Webcron
webcron is the term for a time-based job scheduler hosted on a web server. The name derives its roots from the phrase web server and the Unix daemon cron. A webcron solution enables users to schedule jobs to run within the web server environment on a web host that does not offer a shell account or other means of scheduling jobs.
Overview
Many web hosts offer shell accounts or some sort of built-in job scheduler such as cron that makes it easy for users to schedule jobs. Such hosts run jobs as command-line applications that may optionally communicate with the web server. A webcron solution, however, runs entirely within the purview of the web server environment of a web host. This allows a webcron solution to operate on hosts that do not offer a job scheduler such as cron or a shell account. A webcron solution will also run equally well on hosts that do offer users such capabilities but is designed as a substitution or replacement.A webcron solution is made up of two pieces. The first piece is a script that will execute the tasks that resides somewhere accessible via a URL. The second piece is to use a scheduling provider that contacts the URL of the script at regular intervals.
Before setting up a schedule with a scheduling provider, a user must set up a script that runs on the web server. Most web hosts have restrictions on the length of time a single instance of a script may execute. Many web hosts also have limitations on CPU and RAM resource usage. Users of webcron solutions on shared hosting providers must be careful to not repeatedly exceed their web host's limitations so as to not get kicked off. A script that runs a long time must take into account that it may be terminated at any point by a web server process. Users may implement a state machine, which allows the script to operate across multiple invocations and run within the limitations imposed by a web host.
Scheduling Providers
Third-Party
There are many third-party webcron scheduling providers on the web. These services accept a URL and a frequency schedule to retrieve, or ping, the specified URL. Most providers have restrictions built into their system to avoid overloading their servers and to encourage users to sign up for premium accounts.Users who set up premium accounts on third-party webcron scheduling providers typically gain additional benefits such as SMS and email notifications, uptime reports and logging, increased timeout limits, schedules won't expire, being able to use HTTP POST method, HTTP cookie support, or fewer restrictions on scheduling frequency.
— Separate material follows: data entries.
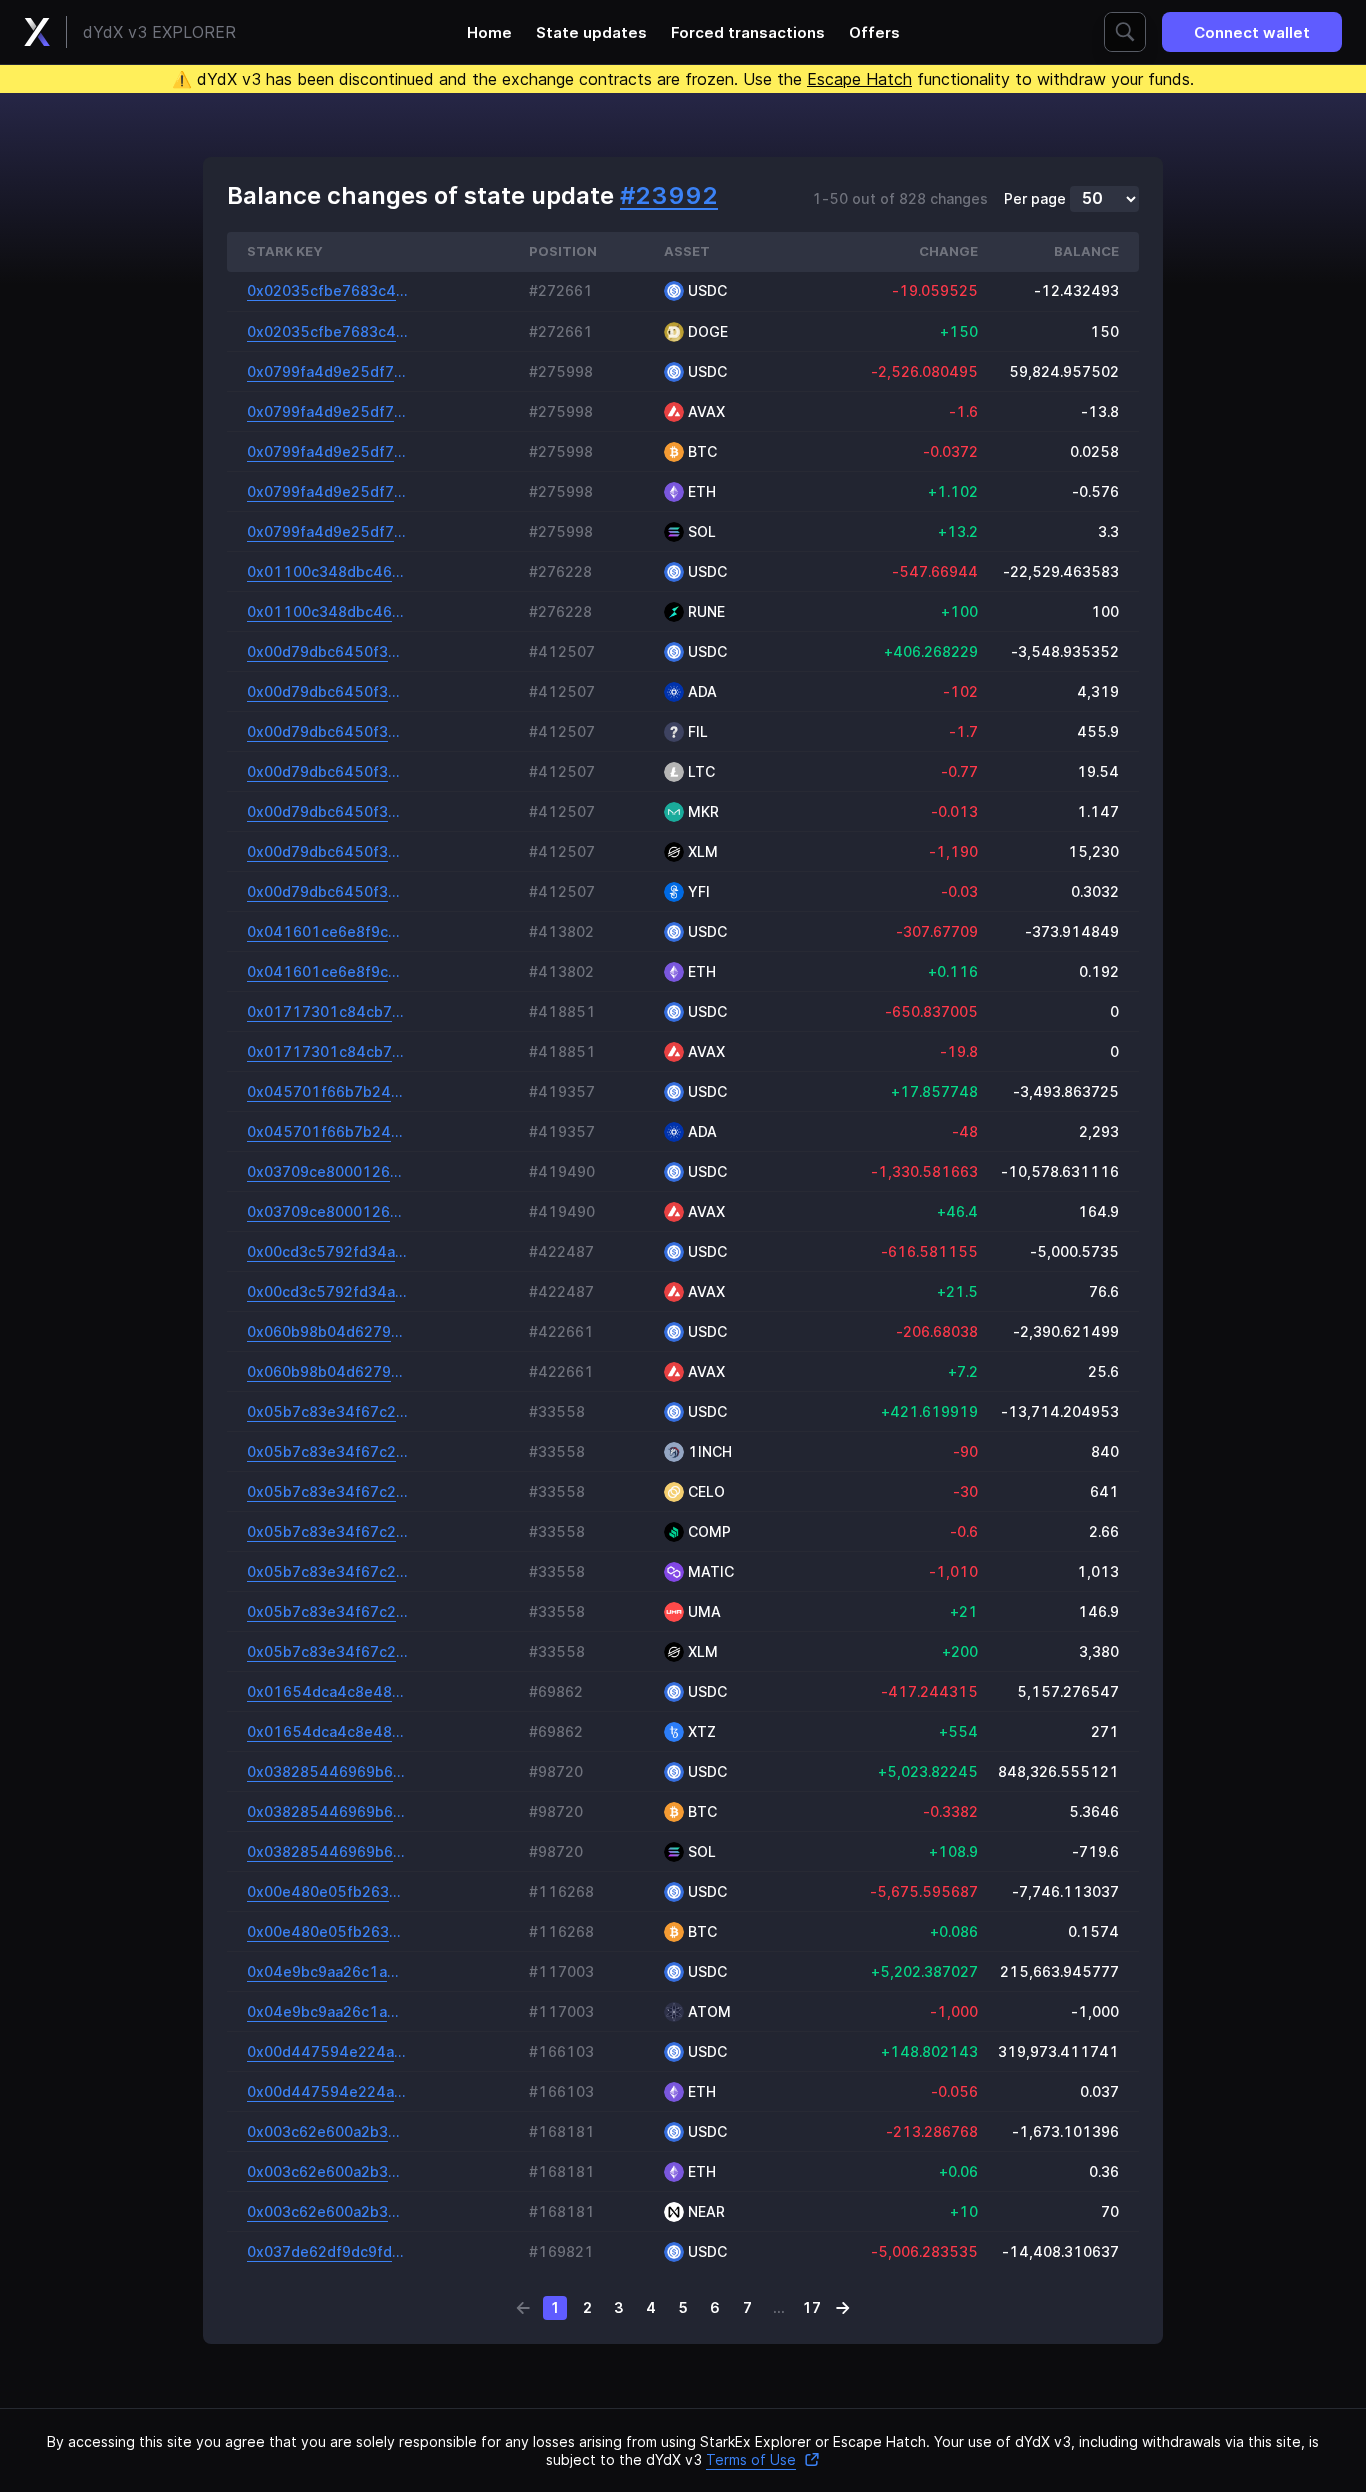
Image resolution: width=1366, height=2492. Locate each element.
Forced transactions (748, 32)
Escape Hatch (859, 79)
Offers (874, 32)
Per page (1035, 199)
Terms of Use (751, 2459)
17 (811, 2307)
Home (489, 32)
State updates (591, 32)
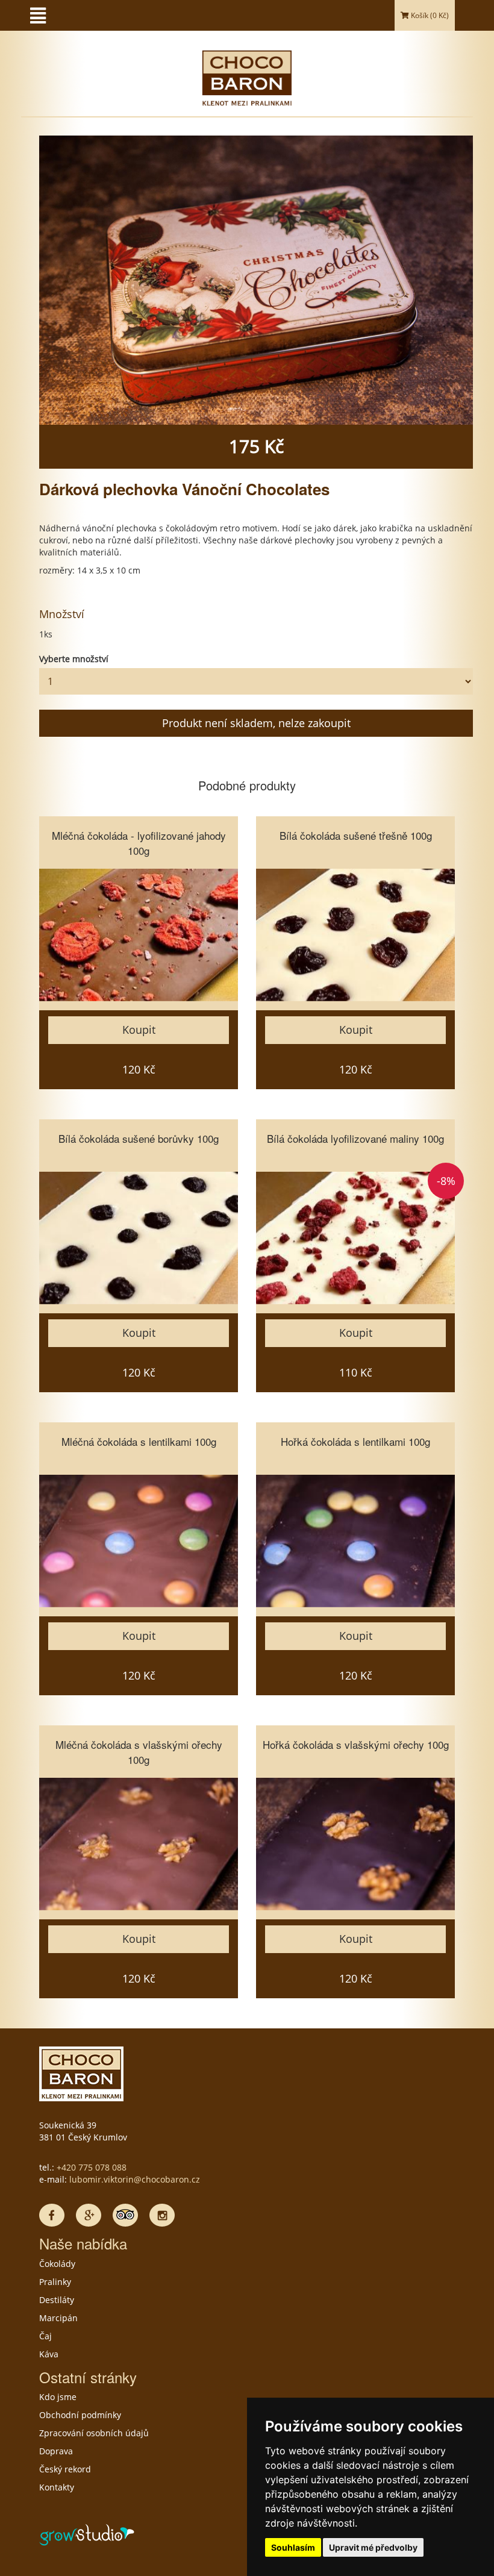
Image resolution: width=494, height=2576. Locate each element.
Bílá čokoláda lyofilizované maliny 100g (355, 1138)
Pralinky (55, 2281)
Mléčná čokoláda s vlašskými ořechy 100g (138, 1751)
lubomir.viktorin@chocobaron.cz (134, 2179)
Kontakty (56, 2487)
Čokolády (57, 2263)
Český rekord (65, 2469)
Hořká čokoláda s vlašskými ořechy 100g (356, 1744)
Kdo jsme (58, 2396)
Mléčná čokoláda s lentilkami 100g (138, 1441)
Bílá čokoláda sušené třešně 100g (356, 835)
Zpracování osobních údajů (94, 2433)
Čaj (45, 2336)
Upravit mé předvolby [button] (373, 2547)
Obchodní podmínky (80, 2415)
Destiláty (56, 2300)
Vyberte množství (73, 658)
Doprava (56, 2451)
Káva (48, 2354)
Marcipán (58, 2318)
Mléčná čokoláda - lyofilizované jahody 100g (139, 842)
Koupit (138, 1029)
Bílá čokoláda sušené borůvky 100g (138, 1138)
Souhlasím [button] (293, 2547)
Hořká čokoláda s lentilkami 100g (355, 1441)
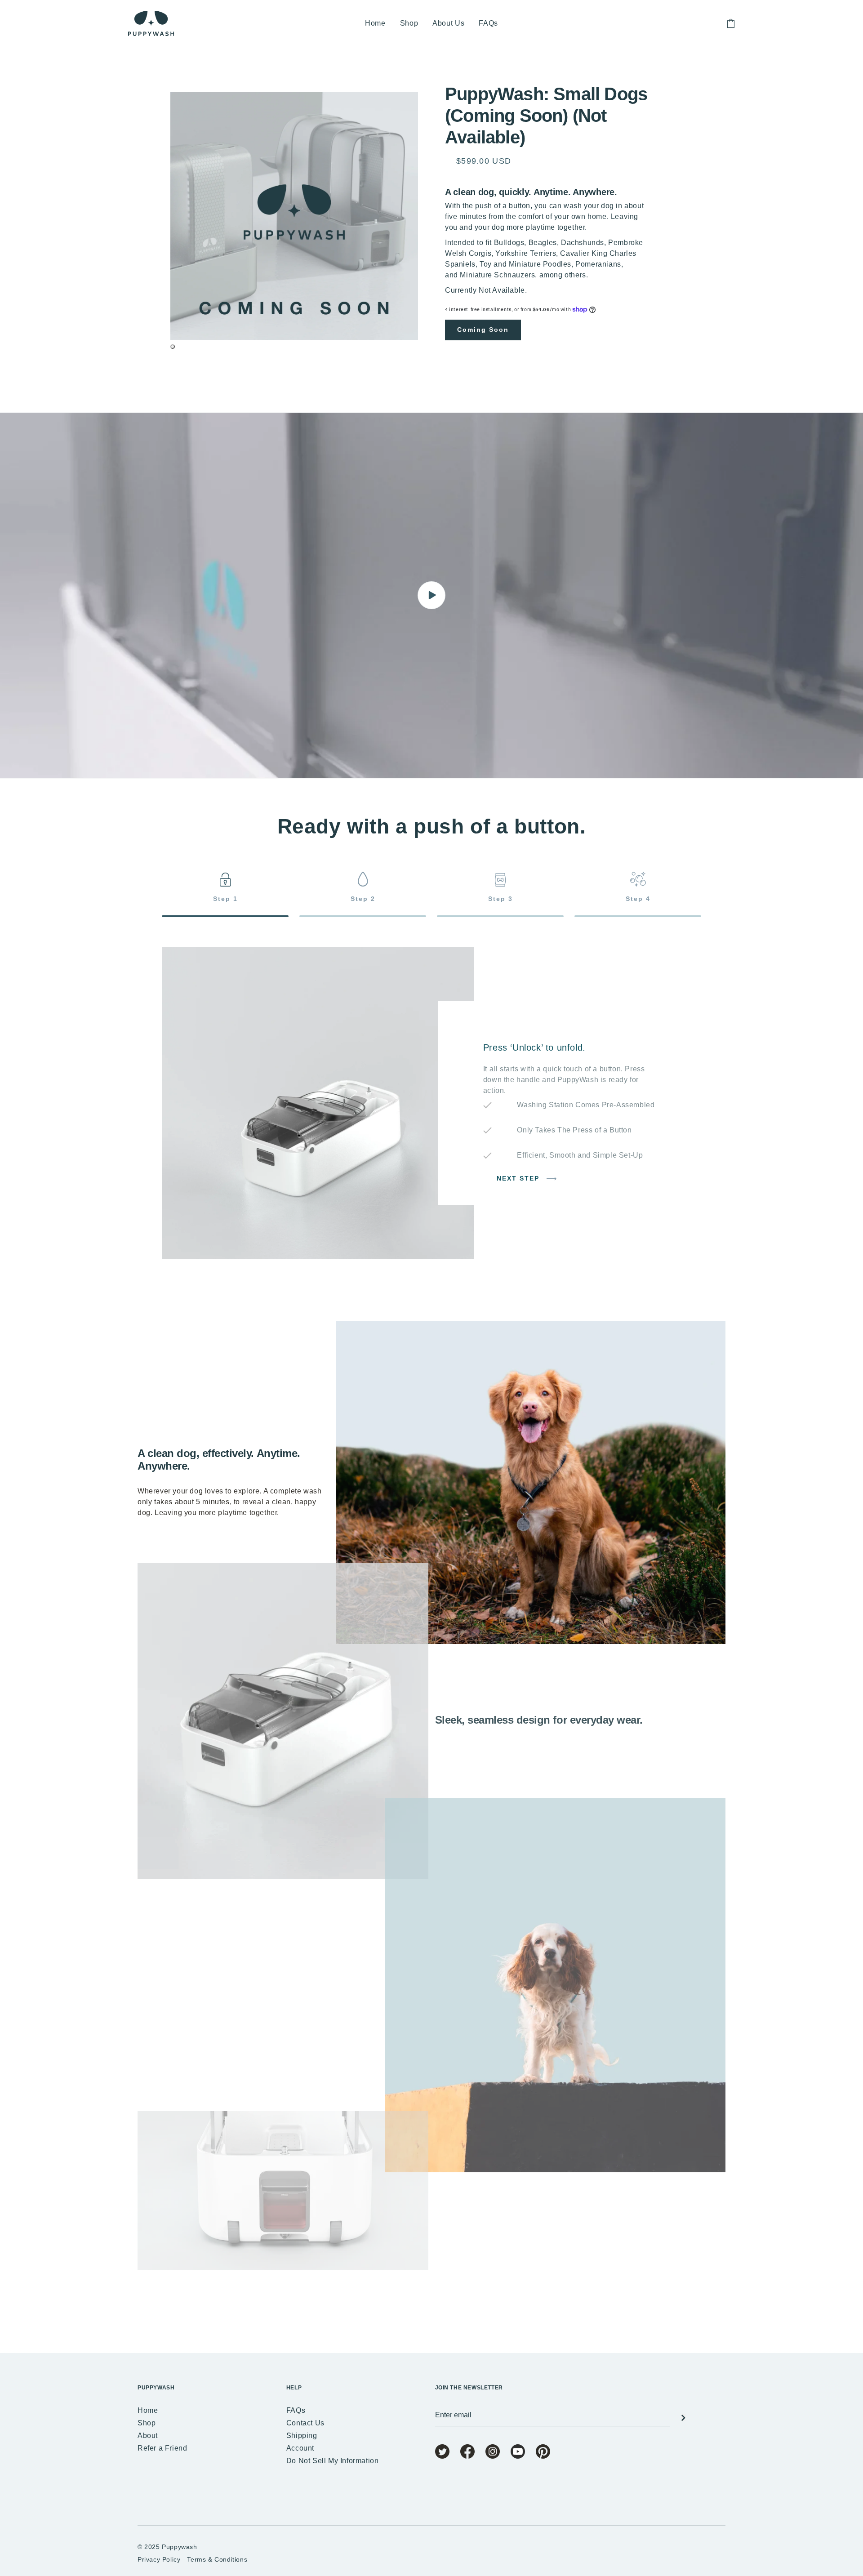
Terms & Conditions (217, 2559)
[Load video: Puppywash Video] (431, 595)
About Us (448, 23)
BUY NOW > (457, 2322)
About (148, 2435)
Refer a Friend (162, 2448)
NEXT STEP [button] (519, 1178)
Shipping (301, 2435)
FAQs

Some webcron service providers accept CRON expression in web interface to schedule the job executing time.
Visitor Based
A webcron solution can be contained entirely on a web host by letting visitors trigger a webcron scheduler script on the server. For instance, this can be accomplished by using an 'img' HTML element in the header or footer of the website, an Ajax call in a script or an iFrame. When a visitor views the website, the image loads, which triggers the webcron scheduler. The webcron scheduler runs any tasks that need to run and then outputs an image so the visitor's web browser does not display a broken image on the page. It may alternatively start the task asynchronously such that the HTTP response is not delayed.If there are insufficient visitors to a website using visitor based webcron scheduling, then scheduled tasks will not run on time.
Since visitor based webcron scheduling enables the possibility of self-contained webcron solutions, it increases the portability of a website or web-based software product. Some web-based open-source software that have tasks that need to run regularly use a visitor based webcron solution to execute those tasks.
Remote Access
A remote access capable webcron solution is typically bundled with a pair of client and server components. The client runs on a separate computer, such as the user's personal computer. A job schedule is set up on the computer where the client component resides. Then, when the job runs, the client component communicates with the server component.Remote access usually offers capabilities that are impossible with other scheduling providers. The data between the client and server components is typically encrypted even across HTTP. This allows a plugin or module for the client component to talk to the server component to securely request information that is normally restricted. Compression of the data sent and received helps reduce overall bandwidth used.
A typical implementation of a remote access plugin or module is to incrementally back up files and databases from the web server to the client. Some incremental backup implementations may even offer basic host-based intrusion detection system functionality.
Local Access
A webcron solution can be used on hosts that already have cron available. This is useful when required functionality is only available via the web server. The cron daemon is the scheduling provider and periodically contacts the script using another tool such as Wget.In the case of a remote access capable webcron solution, cron can run the client component to execute the script.
Security Concerns
Since webcron solutions involve availability via a URL, there are several different security concerns that users should address. A webcron solution introduces issues of trust, opportunities for denial-of-service attacks, network or packet sniffing, executing a replay attack, and possible exposure of information. A webcron solution is an ideal entry point for criminal computer hackers.When using a third-party scheduling provider, users trust the third-party to not misuse the URL in any way. Users also have to assume that the connection between the third-party server and the web server is secure from hackers.
When using a visitor based scheduling provider, users may inadvertently provide a possible venue for denial-of-service attacks. Also, if a script is written improperly, the script may unintentionally expose information about the server.
When using a remote access scheduling provider, users usually have refined control over how communication takes place with the web server. If HTTP is used, the URL is sent in the clear over the wire but the data in the request is typically encrypted. This opens up the possibility of denial-of-service attacks and replay attacks.